Previous communication systems use techniques that are generally power inefficient. These systems typically employ transmitters and receivers that may require continuous power even during times when they are not transmitting or receiving communications. Such systems that remain idle while still consuming power are typically inefficient from a power perspective.
In some applications, power inefficient communication devices may present limitations as to their continuous use. For example, portable communication devices that rely on battery power generally provide relatively short continuous operation before the battery needs to be replaced or recharged. In some situations, this may result in adverse consequences, such as data loss, communication delays, dropped sessions, and down time.
On the other hand, communication systems that consume substantially lower power during idle times are able to operate for longer periods with a limited power source. Thus, communication systems that power on a transmitter only when the signal is to be transmitted will generally consume less power than a transmitter that is continuously powered. Similarly, communication systems that power on a receiver only when the signal is to be received will generally consume less power than a receiver that is continuously powered.

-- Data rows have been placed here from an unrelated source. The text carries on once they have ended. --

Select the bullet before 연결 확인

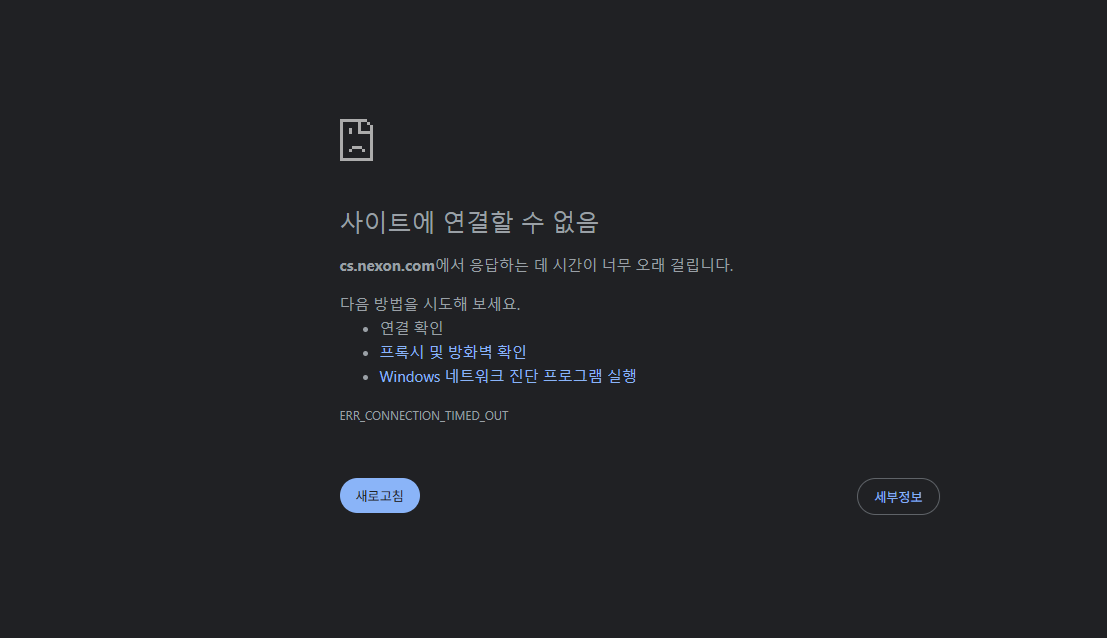click(365, 329)
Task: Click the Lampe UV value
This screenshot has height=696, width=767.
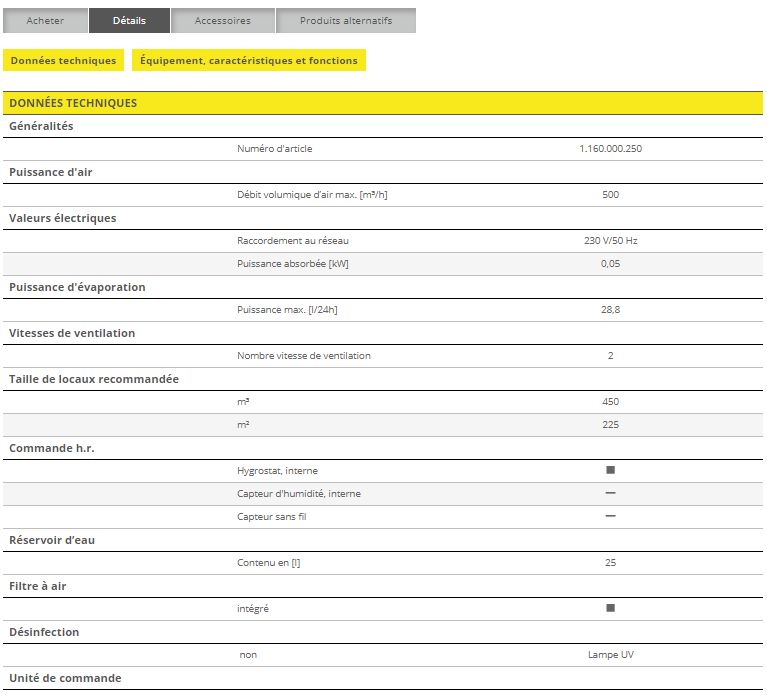Action: click(x=610, y=655)
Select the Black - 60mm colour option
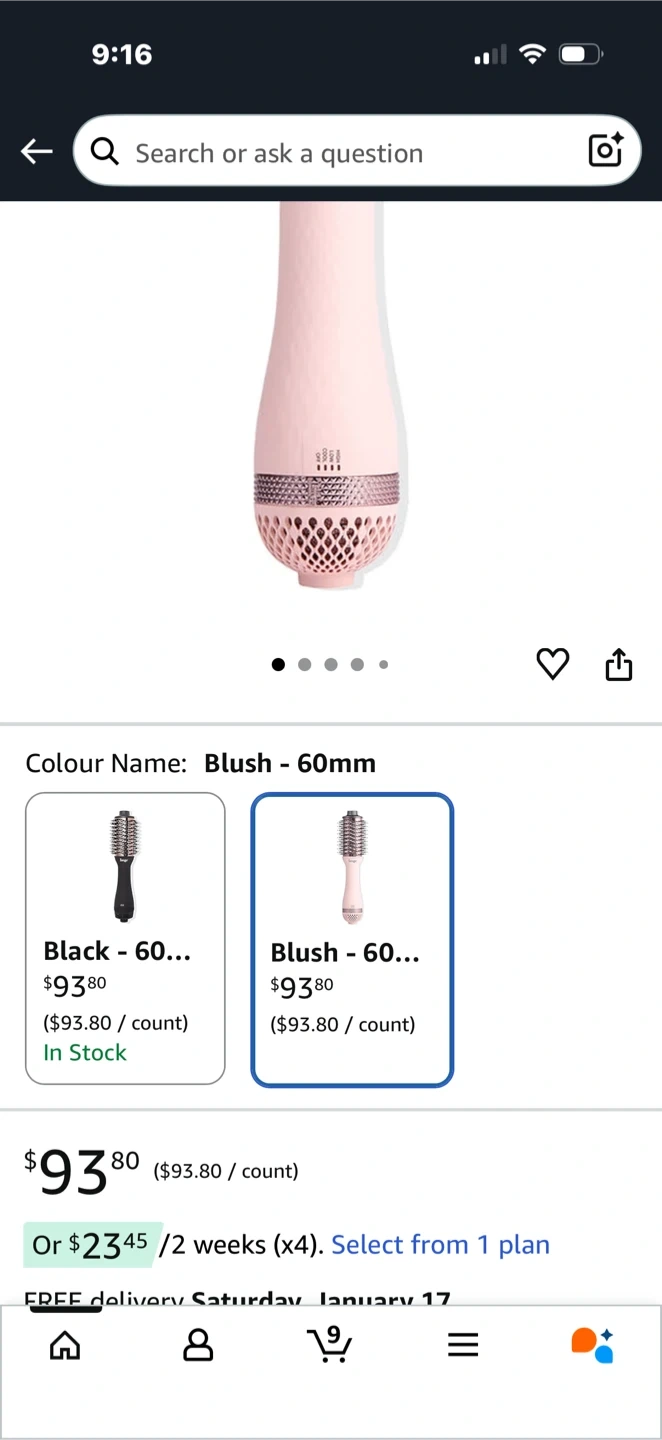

A pulse modulator may be used to control the times for transmitting and receiving signals. In this regard, a pulse modulator may power on a transmitter local oscillator (LO) for transmitting a signal only for the duration of a pulse. Similarly, a pulse modulator may power on a receiver LO for receiving a signal only for the duration of a pulse. In this capacity, the LO generates and sustains an oscillating signal within the duration of each pulse. If the pulse width is relatively short, such as in a low duty cycle application, the LO should respond quickly to generate a sufficiently stable oscillating signal.